If your sex has lost emotional meaning, then you need to work to make it meaningful again. Thankfully, ‘working’ at this problem involves sensuous massages, extended cuddles and candlelit dinners.
Find time in your regimented lovemaking schedule to make a night of it. Romance each other. Try incorporating new positions or role playing to make the sex memorable. Given your physical and mental exhaustion this may sound like a tall order. But, it is an investment with long-lasting dividends. Having fulfilling sex during this stressful time will improve your well-being in the long run.
That said, women can experience pronounced physiological changes while undergoing fertility treatments. If your wife isn’t feeling up to sex, don’t pressure her. Instead, focus on intimacy without an orgasm. A late-night cuddle and kissing will produce oxytocin and help keep your intimacy alive.
The problem: This is all my fault!
Placing blame on yourself or your spouse is never healthy, especially when you are dealing with infertility.
Early in your journey, the doctor will likely locate the physical blocks to your reproduction. These blocks could stem from either spouse. Perhaps he has a low sperm count or she suffers from endometriosis. Maybe the timing is off. The possibilities are vast.
When we face overwhelming difficulties, it is natural to want an explanation. You may find yourself asking, “Why did this happen? Why us?” Your partner becomes a scapegoat. Placing blame on your spouse is an easy way to answer those looming questions, but that does not make it right.
The solution: Form a united front.
Infertility is an ‘us’ problem, and not a ‘yours’ or ‘mine’ problem. If you have been diagnosed with a reproductive disorder, avoid feeling like this is your fault. Your infertility is, on some level, out of your control. You and your spouse need to let go of what you cannot change and focus on what you can.
Infertility is a test in teamwork. You need to stick together, even at your most depressed and frustrated.
The problem: We can’t afford this.
Infertility treatments are emotionally taxing, and they can be financial fiascos.
The American Society for Reproductive Medicine found the average cost of one In Vitro Fertilization (IVF) cycle to be about $12,400. Couples will often need more than one cycle before they are successful, if they are successful at all. Additionally, IVF and other fertility options are not always covered under your provinces or state’s insurance laws.
Only 15 states have provisions requiring some form of infertility insurance coverage. In Canada, each province differs in tis support of infertility treatments, but often couples are pinned with treatment costs.
To put it plainly—infertility is wildly expensive. It is a huge commitment for middle and lower-class couples, and it adds another layer of stress to an already traumatic experience.
The solution: Know your limits.
How much can you reasonably spend on this process?
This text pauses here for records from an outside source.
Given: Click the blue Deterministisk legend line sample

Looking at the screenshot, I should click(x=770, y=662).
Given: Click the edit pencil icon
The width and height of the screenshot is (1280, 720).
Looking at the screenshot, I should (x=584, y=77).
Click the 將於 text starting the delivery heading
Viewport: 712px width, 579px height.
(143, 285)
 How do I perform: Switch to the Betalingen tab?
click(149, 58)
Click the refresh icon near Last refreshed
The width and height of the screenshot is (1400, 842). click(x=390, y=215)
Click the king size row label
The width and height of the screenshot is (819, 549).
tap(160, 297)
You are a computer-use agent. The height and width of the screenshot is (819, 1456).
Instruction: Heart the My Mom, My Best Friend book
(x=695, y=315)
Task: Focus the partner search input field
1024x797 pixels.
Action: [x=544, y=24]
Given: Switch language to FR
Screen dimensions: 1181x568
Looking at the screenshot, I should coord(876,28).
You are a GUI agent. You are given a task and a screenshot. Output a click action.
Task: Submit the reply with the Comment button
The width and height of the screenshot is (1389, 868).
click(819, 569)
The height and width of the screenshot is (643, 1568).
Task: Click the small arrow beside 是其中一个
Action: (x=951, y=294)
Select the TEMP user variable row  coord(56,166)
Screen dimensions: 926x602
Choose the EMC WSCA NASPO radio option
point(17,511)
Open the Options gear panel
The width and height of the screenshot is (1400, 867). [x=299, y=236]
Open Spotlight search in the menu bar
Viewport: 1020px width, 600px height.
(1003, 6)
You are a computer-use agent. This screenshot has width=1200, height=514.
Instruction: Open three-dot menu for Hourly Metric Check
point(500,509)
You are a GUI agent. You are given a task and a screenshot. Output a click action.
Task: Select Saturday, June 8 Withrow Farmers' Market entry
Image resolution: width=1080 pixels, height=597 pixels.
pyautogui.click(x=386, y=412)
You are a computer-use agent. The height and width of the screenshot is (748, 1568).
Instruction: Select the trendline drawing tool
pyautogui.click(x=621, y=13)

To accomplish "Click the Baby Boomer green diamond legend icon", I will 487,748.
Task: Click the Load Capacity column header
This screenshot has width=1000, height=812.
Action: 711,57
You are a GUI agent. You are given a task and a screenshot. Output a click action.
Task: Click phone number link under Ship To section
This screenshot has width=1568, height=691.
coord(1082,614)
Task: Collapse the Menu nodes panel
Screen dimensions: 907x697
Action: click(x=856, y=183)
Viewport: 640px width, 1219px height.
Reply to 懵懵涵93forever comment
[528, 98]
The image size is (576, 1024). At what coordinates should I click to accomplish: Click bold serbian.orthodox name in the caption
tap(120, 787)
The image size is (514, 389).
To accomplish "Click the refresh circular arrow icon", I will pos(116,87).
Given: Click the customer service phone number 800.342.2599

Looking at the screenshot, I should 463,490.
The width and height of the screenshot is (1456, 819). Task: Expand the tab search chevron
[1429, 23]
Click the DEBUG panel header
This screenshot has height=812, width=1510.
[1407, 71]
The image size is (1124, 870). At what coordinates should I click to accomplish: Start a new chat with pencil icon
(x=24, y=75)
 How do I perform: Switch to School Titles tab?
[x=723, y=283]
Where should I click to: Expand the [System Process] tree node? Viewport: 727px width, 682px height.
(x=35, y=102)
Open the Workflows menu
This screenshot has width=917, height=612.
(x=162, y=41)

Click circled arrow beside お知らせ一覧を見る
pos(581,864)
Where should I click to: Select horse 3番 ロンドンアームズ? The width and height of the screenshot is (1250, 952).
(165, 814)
You and your partner may have different levels of commitment in this area, but you need to find a compromise, preferable one that doesn’t land you in serious debt.
If you cannot reasonably afford more than a few treatments, then parenthood may need to be put on hold until you are in a better position to provide for your family. Try looking for grants, insurance plans and forms of financial assistance that can help you along.
If you are successful in your treatments, you will be in a better position to adequately provide for your child. If you are unsuccessful, then years of your medical debts become a lingering, and sometimes painful, reminder of your infertility, making it difficult to find closure.